◆ **ASSIGNMENT**: Count the lines in the records that contain the string "cell", with case counting, and reply with only that number.

◆ **PROVIDED DATA**:
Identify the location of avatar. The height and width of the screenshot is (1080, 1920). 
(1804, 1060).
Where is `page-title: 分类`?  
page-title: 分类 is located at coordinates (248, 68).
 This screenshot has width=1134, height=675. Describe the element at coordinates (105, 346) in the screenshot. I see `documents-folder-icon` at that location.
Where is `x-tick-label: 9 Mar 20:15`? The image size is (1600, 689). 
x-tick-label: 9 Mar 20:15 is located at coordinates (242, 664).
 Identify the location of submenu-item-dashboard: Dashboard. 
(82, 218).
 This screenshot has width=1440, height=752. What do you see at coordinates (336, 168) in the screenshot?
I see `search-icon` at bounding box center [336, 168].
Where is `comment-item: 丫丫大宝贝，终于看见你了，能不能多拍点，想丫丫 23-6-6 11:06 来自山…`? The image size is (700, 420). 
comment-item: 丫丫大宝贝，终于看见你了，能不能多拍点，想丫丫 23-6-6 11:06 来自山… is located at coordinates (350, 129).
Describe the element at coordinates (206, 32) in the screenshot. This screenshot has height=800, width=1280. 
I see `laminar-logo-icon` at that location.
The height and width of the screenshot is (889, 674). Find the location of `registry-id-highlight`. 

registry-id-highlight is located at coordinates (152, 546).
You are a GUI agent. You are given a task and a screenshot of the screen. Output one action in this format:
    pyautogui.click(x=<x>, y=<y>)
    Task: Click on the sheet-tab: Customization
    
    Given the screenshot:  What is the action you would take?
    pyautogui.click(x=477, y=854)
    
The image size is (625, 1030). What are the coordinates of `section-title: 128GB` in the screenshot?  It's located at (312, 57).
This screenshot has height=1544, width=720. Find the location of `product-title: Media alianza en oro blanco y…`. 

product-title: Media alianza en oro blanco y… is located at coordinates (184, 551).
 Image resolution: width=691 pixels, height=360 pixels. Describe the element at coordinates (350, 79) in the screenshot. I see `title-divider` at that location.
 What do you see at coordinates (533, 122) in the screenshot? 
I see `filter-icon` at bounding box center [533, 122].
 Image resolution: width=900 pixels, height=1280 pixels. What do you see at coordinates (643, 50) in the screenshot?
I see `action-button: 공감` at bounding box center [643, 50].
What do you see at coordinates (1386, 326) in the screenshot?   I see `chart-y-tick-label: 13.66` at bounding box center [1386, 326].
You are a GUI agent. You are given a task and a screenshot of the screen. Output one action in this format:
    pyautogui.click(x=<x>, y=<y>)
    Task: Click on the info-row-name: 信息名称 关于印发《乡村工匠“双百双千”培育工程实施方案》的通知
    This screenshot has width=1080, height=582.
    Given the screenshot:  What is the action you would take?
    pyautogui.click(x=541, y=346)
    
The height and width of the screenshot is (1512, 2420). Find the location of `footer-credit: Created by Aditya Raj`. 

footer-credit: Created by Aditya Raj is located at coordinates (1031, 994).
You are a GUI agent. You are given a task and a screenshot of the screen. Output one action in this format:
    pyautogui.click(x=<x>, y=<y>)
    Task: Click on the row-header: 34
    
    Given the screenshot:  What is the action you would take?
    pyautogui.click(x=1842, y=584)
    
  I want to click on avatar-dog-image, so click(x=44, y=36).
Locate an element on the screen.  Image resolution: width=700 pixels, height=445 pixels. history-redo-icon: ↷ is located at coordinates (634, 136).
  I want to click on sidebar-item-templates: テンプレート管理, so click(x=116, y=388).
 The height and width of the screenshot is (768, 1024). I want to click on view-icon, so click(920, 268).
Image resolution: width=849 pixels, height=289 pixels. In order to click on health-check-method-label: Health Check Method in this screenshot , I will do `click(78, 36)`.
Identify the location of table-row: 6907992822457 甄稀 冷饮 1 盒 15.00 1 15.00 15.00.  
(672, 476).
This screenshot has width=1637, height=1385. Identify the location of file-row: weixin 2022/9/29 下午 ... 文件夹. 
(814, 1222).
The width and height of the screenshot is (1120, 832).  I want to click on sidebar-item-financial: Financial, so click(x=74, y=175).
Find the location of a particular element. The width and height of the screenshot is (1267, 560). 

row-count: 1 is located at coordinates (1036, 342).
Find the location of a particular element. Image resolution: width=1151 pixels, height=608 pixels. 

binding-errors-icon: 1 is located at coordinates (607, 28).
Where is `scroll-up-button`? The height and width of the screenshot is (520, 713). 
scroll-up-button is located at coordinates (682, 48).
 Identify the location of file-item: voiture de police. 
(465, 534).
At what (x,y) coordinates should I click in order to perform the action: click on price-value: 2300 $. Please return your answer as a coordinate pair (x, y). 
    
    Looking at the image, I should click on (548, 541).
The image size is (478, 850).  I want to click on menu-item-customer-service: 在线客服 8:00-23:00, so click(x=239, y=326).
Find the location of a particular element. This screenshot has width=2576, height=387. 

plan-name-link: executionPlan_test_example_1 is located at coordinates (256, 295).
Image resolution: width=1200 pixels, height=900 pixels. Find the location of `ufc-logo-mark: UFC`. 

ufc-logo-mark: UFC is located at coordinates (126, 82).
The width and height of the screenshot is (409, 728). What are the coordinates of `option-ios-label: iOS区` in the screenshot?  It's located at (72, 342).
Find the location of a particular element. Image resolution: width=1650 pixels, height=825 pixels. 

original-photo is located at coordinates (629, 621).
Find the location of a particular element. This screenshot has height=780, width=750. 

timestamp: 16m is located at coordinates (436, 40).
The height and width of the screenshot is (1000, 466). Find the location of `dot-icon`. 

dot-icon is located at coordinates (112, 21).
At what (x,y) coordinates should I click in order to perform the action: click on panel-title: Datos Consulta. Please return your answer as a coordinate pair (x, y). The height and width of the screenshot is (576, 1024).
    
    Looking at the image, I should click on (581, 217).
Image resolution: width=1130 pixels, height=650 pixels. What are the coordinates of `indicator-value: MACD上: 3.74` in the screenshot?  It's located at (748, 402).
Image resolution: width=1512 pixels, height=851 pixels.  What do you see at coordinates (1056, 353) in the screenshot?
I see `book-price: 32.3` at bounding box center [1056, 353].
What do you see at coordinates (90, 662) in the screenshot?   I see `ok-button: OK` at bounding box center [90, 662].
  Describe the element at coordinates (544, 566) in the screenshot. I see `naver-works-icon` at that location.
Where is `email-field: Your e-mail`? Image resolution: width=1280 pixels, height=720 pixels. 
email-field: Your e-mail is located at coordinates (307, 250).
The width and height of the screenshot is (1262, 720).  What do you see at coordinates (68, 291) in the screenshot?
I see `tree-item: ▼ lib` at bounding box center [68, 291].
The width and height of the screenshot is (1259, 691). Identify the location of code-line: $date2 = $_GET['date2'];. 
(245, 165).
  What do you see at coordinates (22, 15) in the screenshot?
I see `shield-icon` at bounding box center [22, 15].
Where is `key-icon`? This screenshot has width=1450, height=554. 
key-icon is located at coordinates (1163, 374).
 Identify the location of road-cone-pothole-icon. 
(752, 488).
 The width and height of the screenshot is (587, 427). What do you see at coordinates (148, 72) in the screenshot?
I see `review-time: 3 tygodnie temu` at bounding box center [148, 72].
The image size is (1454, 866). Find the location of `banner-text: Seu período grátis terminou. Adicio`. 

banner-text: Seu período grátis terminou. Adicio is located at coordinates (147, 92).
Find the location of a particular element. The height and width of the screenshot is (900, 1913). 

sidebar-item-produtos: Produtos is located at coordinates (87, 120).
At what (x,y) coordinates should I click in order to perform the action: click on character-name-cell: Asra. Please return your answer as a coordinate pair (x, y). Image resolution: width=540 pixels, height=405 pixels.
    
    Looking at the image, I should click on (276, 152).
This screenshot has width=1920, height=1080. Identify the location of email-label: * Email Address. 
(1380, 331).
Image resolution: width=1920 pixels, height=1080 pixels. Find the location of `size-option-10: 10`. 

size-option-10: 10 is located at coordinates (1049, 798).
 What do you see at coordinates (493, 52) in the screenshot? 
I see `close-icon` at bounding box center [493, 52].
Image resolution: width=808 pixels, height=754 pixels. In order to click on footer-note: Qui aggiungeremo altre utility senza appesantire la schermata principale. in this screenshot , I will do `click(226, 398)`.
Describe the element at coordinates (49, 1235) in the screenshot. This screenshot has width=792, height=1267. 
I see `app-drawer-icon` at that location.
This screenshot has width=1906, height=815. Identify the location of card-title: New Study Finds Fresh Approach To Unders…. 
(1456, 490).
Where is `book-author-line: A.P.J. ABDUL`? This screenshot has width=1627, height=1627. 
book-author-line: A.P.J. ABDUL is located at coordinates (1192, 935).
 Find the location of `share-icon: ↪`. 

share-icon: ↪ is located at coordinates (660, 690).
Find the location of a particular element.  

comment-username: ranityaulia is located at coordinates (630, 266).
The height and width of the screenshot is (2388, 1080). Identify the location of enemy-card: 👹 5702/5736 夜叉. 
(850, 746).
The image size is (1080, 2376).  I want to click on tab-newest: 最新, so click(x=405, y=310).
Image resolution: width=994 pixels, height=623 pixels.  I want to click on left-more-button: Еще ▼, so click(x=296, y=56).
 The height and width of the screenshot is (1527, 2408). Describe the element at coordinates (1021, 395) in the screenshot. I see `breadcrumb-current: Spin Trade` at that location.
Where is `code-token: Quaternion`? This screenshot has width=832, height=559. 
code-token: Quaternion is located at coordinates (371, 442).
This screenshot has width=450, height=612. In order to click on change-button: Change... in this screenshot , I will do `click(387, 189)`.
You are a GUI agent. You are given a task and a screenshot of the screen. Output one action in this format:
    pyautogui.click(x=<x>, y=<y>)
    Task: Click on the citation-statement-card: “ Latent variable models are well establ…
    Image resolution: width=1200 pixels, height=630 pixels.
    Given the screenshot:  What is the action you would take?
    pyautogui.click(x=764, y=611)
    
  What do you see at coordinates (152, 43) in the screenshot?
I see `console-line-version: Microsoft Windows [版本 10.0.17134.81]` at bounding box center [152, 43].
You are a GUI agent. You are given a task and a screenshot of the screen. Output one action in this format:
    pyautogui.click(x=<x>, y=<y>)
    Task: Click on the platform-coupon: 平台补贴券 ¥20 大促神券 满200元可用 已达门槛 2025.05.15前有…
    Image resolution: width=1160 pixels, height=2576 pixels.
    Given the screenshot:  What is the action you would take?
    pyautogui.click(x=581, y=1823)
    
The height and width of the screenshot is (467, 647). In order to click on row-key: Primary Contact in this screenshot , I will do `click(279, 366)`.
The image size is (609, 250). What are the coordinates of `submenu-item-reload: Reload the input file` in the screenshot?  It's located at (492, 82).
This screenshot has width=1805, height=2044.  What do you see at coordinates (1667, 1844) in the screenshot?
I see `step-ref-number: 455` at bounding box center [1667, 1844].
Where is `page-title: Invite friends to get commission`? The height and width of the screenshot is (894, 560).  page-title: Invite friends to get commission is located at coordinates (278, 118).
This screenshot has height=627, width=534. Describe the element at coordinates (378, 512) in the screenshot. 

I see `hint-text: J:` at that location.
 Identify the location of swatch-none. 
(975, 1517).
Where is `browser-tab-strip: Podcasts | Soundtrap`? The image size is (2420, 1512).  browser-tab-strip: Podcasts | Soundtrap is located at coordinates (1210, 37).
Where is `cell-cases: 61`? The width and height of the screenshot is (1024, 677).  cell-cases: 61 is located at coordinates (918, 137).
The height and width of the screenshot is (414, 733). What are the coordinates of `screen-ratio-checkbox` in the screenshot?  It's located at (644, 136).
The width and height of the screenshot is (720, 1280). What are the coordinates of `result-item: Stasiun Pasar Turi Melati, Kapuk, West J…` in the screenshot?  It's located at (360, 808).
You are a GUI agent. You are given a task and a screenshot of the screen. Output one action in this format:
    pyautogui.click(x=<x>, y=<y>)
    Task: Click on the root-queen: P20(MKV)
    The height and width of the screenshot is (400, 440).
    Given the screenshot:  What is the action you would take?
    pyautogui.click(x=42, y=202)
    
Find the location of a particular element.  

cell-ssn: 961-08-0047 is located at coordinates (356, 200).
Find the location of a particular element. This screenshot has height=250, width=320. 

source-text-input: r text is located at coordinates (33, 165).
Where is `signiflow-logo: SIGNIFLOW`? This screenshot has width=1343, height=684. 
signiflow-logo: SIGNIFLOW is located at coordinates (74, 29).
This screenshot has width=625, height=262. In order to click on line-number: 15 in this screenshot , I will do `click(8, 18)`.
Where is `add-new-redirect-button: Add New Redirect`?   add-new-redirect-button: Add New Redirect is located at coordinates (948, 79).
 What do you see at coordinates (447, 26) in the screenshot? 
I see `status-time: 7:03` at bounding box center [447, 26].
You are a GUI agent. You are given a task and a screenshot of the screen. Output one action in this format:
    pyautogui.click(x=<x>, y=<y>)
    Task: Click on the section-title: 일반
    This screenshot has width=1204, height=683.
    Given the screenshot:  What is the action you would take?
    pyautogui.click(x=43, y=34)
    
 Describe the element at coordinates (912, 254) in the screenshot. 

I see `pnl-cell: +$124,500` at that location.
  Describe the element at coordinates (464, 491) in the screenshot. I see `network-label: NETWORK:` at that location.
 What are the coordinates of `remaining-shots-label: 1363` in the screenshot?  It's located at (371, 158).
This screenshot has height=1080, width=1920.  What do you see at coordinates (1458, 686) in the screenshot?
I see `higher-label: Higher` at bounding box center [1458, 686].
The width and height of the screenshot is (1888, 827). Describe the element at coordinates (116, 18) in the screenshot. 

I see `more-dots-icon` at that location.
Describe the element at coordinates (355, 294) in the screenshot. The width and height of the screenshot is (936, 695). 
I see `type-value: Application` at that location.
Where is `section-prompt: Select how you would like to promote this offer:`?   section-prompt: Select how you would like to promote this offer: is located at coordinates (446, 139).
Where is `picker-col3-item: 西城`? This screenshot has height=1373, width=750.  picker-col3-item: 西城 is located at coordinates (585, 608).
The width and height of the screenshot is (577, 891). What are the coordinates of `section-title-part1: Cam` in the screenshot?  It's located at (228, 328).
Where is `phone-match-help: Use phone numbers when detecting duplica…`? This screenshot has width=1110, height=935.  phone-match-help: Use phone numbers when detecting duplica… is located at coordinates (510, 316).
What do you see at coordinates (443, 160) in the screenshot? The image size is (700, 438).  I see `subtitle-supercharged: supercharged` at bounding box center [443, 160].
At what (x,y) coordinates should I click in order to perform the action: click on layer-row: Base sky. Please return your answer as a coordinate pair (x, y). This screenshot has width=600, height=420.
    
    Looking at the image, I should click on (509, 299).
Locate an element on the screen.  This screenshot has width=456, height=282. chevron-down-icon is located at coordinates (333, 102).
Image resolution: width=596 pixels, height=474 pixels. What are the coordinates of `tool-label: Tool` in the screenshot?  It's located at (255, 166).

◆ **EXERCISE RESPONSE**: 4